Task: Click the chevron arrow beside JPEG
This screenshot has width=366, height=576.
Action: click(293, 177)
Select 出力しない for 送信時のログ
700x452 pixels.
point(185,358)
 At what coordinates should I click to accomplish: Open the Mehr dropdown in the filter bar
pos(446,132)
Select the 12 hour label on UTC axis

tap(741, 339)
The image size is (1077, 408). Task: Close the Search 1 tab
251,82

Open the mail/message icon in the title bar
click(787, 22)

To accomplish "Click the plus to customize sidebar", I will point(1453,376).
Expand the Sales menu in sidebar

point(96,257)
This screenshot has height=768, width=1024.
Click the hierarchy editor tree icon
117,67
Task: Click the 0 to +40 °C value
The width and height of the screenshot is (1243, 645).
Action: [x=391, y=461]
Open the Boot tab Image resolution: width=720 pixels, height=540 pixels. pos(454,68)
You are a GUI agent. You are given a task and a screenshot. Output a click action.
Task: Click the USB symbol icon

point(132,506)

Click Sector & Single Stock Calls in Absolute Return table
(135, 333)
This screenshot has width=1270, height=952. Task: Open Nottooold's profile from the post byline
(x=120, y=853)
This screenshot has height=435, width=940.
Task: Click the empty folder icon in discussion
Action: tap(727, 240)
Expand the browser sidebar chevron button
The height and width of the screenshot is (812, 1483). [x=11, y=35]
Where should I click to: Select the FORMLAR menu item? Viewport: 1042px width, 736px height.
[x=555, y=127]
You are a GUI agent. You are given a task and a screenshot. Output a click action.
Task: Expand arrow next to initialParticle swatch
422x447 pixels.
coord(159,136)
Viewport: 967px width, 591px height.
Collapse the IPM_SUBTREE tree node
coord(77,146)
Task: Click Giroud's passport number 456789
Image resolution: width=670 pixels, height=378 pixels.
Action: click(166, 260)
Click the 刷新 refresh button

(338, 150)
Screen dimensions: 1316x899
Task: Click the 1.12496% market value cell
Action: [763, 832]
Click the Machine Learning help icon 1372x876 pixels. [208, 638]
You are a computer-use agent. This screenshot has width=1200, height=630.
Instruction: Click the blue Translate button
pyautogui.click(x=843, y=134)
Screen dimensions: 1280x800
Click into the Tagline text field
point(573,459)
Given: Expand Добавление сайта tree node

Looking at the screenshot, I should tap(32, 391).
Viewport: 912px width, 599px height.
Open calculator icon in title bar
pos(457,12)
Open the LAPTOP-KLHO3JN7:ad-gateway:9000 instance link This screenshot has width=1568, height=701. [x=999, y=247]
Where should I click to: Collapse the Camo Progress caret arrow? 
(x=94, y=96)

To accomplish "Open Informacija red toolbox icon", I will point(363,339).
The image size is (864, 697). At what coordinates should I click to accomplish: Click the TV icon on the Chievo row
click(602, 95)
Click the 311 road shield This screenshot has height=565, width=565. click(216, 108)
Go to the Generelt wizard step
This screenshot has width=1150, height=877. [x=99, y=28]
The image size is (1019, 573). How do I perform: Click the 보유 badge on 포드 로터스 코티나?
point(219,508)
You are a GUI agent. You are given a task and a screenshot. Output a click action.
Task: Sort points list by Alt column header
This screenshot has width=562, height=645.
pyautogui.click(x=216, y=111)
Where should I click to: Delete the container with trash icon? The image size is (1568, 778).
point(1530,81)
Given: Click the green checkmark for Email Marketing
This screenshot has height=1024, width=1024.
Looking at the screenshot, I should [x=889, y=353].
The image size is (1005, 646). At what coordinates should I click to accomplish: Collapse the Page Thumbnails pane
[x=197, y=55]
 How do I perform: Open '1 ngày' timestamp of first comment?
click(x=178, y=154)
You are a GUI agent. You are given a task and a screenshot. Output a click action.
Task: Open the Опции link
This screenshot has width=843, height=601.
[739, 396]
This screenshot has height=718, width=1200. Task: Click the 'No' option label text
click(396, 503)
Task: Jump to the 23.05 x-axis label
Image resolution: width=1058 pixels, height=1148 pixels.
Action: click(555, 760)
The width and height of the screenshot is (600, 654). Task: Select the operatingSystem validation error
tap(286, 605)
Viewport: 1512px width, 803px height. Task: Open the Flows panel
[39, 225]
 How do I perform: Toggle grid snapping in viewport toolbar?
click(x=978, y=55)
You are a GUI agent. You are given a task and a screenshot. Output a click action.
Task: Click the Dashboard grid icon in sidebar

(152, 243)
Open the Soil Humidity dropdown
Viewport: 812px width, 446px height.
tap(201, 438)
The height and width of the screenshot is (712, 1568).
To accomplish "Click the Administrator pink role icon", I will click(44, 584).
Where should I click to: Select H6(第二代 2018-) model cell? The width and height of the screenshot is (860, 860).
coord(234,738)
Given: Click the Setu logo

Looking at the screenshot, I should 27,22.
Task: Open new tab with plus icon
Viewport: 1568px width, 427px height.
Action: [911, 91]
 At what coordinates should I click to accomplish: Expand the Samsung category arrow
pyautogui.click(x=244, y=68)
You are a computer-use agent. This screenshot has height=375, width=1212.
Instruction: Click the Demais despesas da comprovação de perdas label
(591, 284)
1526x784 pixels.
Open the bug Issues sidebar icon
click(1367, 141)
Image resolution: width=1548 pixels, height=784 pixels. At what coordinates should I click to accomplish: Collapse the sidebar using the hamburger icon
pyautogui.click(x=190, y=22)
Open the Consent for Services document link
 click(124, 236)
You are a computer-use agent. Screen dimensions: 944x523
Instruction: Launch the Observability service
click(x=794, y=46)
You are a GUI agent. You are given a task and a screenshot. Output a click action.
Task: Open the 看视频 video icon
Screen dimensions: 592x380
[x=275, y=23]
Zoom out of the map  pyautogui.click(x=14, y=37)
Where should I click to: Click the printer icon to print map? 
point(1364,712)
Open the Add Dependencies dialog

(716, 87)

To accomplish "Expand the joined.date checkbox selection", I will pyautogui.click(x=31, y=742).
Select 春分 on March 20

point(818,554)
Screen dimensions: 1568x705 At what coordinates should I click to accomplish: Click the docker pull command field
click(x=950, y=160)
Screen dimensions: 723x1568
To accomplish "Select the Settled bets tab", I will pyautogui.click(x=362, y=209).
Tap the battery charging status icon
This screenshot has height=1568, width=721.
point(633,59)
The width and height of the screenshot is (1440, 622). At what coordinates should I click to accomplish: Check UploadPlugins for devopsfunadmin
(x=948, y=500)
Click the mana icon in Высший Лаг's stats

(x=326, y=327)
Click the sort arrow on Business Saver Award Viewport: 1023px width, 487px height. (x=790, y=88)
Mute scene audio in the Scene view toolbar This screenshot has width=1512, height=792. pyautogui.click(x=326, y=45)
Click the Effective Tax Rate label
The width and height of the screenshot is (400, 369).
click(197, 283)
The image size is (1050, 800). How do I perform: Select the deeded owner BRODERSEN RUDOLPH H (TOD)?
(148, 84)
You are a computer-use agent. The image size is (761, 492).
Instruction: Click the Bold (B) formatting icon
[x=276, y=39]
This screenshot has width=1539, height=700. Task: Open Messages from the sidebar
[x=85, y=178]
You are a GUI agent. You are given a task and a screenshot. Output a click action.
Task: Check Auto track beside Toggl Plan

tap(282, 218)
+ + + + + + +
Stated goal: Can you convert every line of the data above into a JSON list of strings, with one string per line and blank lines omitted?

Complete response:
[
  "Task: Click the chevron arrow beside JPEG",
  "This screenshot has width=366, height=576.",
  "Action: click(293, 177)",
  "Select 出力しない for 送信時のログ",
  "700x452 pixels.",
  "point(185,358)",
  " At what coordinates should I click to accomplish: Open the Mehr dropdown in the filter bar",
  "pos(446,132)",
  "Select the 12 hour label on UTC axis",
  "tap(741, 339)",
  "The image size is (1077, 408). Task: Close the Search 1 tab",
  "251,82",
  "Open the mail/message icon in the title bar",
  "click(787, 22)",
  "To accomplish \"Click the plus to customize sidebar\", I will point(1453,376).",
  "Expand the Sales menu in sidebar",
  "point(96,257)",
  "This screenshot has height=768, width=1024.",
  "Click the hierarchy editor tree icon",
  "117,67",
  "Task: Click the 0 to +40 °C value",
  "The width and height of the screenshot is (1243, 645).",
  "Action: [x=391, y=461]",
  "Open the Boot tab Image resolution: width=720 pixels, height=540 pixels. pos(454,68)",
  "You are a GUI agent. You are given a task and a screenshot. Output a click action.",
  "Task: Click the USB symbol icon",
  "point(132,506)",
  "Click Sector & Single Stock Calls in Absolute Return table",
  "(135, 333)",
  "This screenshot has width=1270, height=952. Task: Open Nottooold's profile from the post byline",
  "(x=120, y=853)",
  "This screenshot has height=435, width=940.",
  "Task: Click the empty folder icon in discussion",
  "Action: tap(727, 240)",
  "Expand the browser sidebar chevron button",
  "The height and width of the screenshot is (812, 1483). [x=11, y=35]",
  "Where should I click to: Select the FORMLAR menu item? Viewport: 1042px width, 736px height.",
  "[x=555, y=127]",
  "You are a GUI agent. You are given a task and a screenshot. Output a click action.",
  "Task: Expand arrow next to initialParticle swatch",
  "422x447 pixels.",
  "coord(159,136)",
  "Viewport: 967px width, 591px height.",
  "Collapse the IPM_SUBTREE tree node",
  "coord(77,146)",
  "Task: Click Giroud's passport number 456789",
  "Image resolution: width=670 pixels, height=378 pixels.",
  "Action: click(166, 260)",
  "Click the 刷新 refresh button",
  "(338, 150)",
  "Screen dimensions: 1316x899",
  "Task: Click the 1.12496% market value cell",
  "Action: [763, 832]",
  "Click the Machine Learning help icon 1372x876 pixels. [208, 638]",
  "You are a computer-use agent. This screenshot has width=1200, height=630.",
  "Instruction: Click the blue Translate button",
  "pyautogui.click(x=843, y=134)",
  "Screen dimensions: 1280x800",
  "Click into the Tagline text field",
  "point(573,459)",
  "Given: Expand Добавление сайта tree node",
  "Looking at the screenshot, I should tap(32, 391).",
  "Viewport: 912px width, 599px height.",
  "Open calculator icon in title bar",
  "pos(457,12)",
  "Open the LAPTOP-KLHO3JN7:ad-gateway:9000 instance link This screenshot has width=1568, height=701. [x=999, y=247]",
  "Where should I click to: Collapse the Camo Progress caret arrow? ",
  "(x=94, y=96)",
  "To accomplish \"Open Informacija red toolbox icon\", I will point(363,339).",
  "The image size is (864, 697). At what coordinates should I click to accomplish: Click the TV icon on the Chievo row",
  "click(602, 95)",
  "Click the 311 road shield This screenshot has height=565, width=565. click(216, 108)",
  "Go to the Generelt wizard step",
  "This screenshot has width=1150, height=877. [x=99, y=28]",
  "The image size is (1019, 573). How do I perform: Click the 보유 badge on 포드 로터스 코티나?",
  "point(219,508)",
  "You are a GUI agent. You are given a task and a screenshot. Output a click action.",
  "Task: Sort points list by Alt column header",
  "This screenshot has width=562, height=645.",
  "pyautogui.click(x=216, y=111)",
  "Where should I click to: Delete the container with trash icon? The image size is (1568, 778).",
  "point(1530,81)",
  "Given: Click the green checkmark for Email Marketing",
  "This screenshot has height=1024, width=1024.",
  "Looking at the screenshot, I should [x=889, y=353].",
  "The image size is (1005, 646). At what coordinates should I click to accomplish: Collapse the Page Thumbnails pane",
  "[x=197, y=55]",
  " How do I perform: Open '1 ngày' timestamp of first comment?",
  "click(x=178, y=154)",
  "You are a GUI agent. You are given a task and a screenshot. Output a click action.",
  "Task: Open the Опции link",
  "This screenshot has width=843, height=601.",
  "[739, 396]",
  "This screenshot has height=718, width=1200. Task: Click the 'No' option label text",
  "click(396, 503)",
  "Task: Jump to the 23.05 x-axis label",
  "Image resolution: width=1058 pixels, height=1148 pixels.",
  "Action: click(555, 760)",
  "The width and height of the screenshot is (600, 654). Task: Select the operatingSystem validation error",
  "tap(286, 605)",
  "Viewport: 1512px width, 803px height. Task: Open the Flows panel",
  "[39, 225]",
  " How do I perform: Toggle grid snapping in viewport toolbar?",
  "click(x=978, y=55)",
  "You are a GUI agent. You are given a task and a screenshot. Output a click action.",
  "Task: Click the Dashboard grid icon in sidebar",
  "(152, 243)",
  "Open the Soil Humidity dropdown",
  "Viewport: 812px width, 446px height.",
  "tap(201, 438)",
  "The height and width of the screenshot is (712, 1568).",
  "To accomplish \"Click the Administrator pink role icon\", I will click(44, 584).",
  "Where should I click to: Select H6(第二代 2018-) model cell? The width and height of the screenshot is (860, 860).",
  "coord(234,738)",
  "Given: Click the Setu logo",
  "Looking at the screenshot, I should 27,22.",
  "Task: Open new tab with plus icon",
  "Viewport: 1568px width, 427px height.",
  "Action: [911, 91]",
  " At what coordinates should I click to accomplish: Expand the Samsung category arrow",
  "pyautogui.click(x=244, y=68)",
  "You are a computer-use agent. This screenshot has height=375, width=1212.",
  "Instruction: Click the Demais despesas da comprovação de perdas label",
  "(591, 284)",
  "1526x784 pixels.",
  "Open the bug Issues sidebar icon",
  "click(1367, 141)",
  "Image resolution: width=1548 pixels, height=784 pixels. At what coordinates should I click to accomplish: Collapse the sidebar using the hamburger icon",
  "pyautogui.click(x=190, y=22)",
  "Open the Consent for Services document link",
  " click(124, 236)",
  "You are a computer-use agent. Screen dimensions: 944x523",
  "Instruction: Launch the Observability service",
  "click(x=794, y=46)",
  "You are a GUI agent. You are given a task and a screenshot. Output a click action.",
  "Task: Open the 看视频 video icon",
  "Screen dimensions: 592x380",
  "[x=275, y=23]",
  "Zoom out of the map  pyautogui.click(x=14, y=37)",
  "Where should I click to: Click the printer icon to print map? ",
  "point(1364,712)",
  "Open the Add Dependencies dialog",
  "(716, 87)",
  "To accomplish \"Expand the joined.date checkbox selection\", I will pyautogui.click(x=31, y=742).",
  "Select 春分 on March 20",
  "point(818,554)",
  "Screen dimensions: 1568x705 At what coordinates should I click to accomplish: Click the docker pull command field",
  "click(x=950, y=160)",
  "Screen dimensions: 723x1568",
  "To accomplish \"Select the Settled bets tab\", I will pyautogui.click(x=362, y=209).",
  "Tap the battery charging status icon",
  "This screenshot has height=1568, width=721.",
  "point(633,59)",
  "The width and height of the screenshot is (1440, 622). At what coordinates should I click to accomplish: Check UploadPlugins for devopsfunadmin",
  "(x=948, y=500)",
  "Click the mana icon in Высший Лаг's stats",
  "(x=326, y=327)",
  "Click the sort arrow on Business Saver Award Viewport: 1023px width, 487px height. (x=790, y=88)",
  "Mute scene audio in the Scene view toolbar This screenshot has width=1512, height=792. pyautogui.click(x=326, y=45)",
  "Click the Effective Tax Rate label",
  "The width and height of the screenshot is (400, 369).",
  "click(197, 283)",
  "The image size is (1050, 800). How do I perform: Select the deeded owner BRODERSEN RUDOLPH H (TOD)?",
  "(148, 84)",
  "You are a computer-use agent. The image size is (761, 492).",
  "Instruction: Click the Bold (B) formatting icon",
  "[x=276, y=39]",
  "This screenshot has width=1539, height=700. Task: Open Messages from the sidebar",
  "[x=85, y=178]",
  "You are a GUI agent. You are given a task and a screenshot. Output a click action.",
  "Task: Check Auto track beside Toggl Plan",
  "tap(282, 218)"
]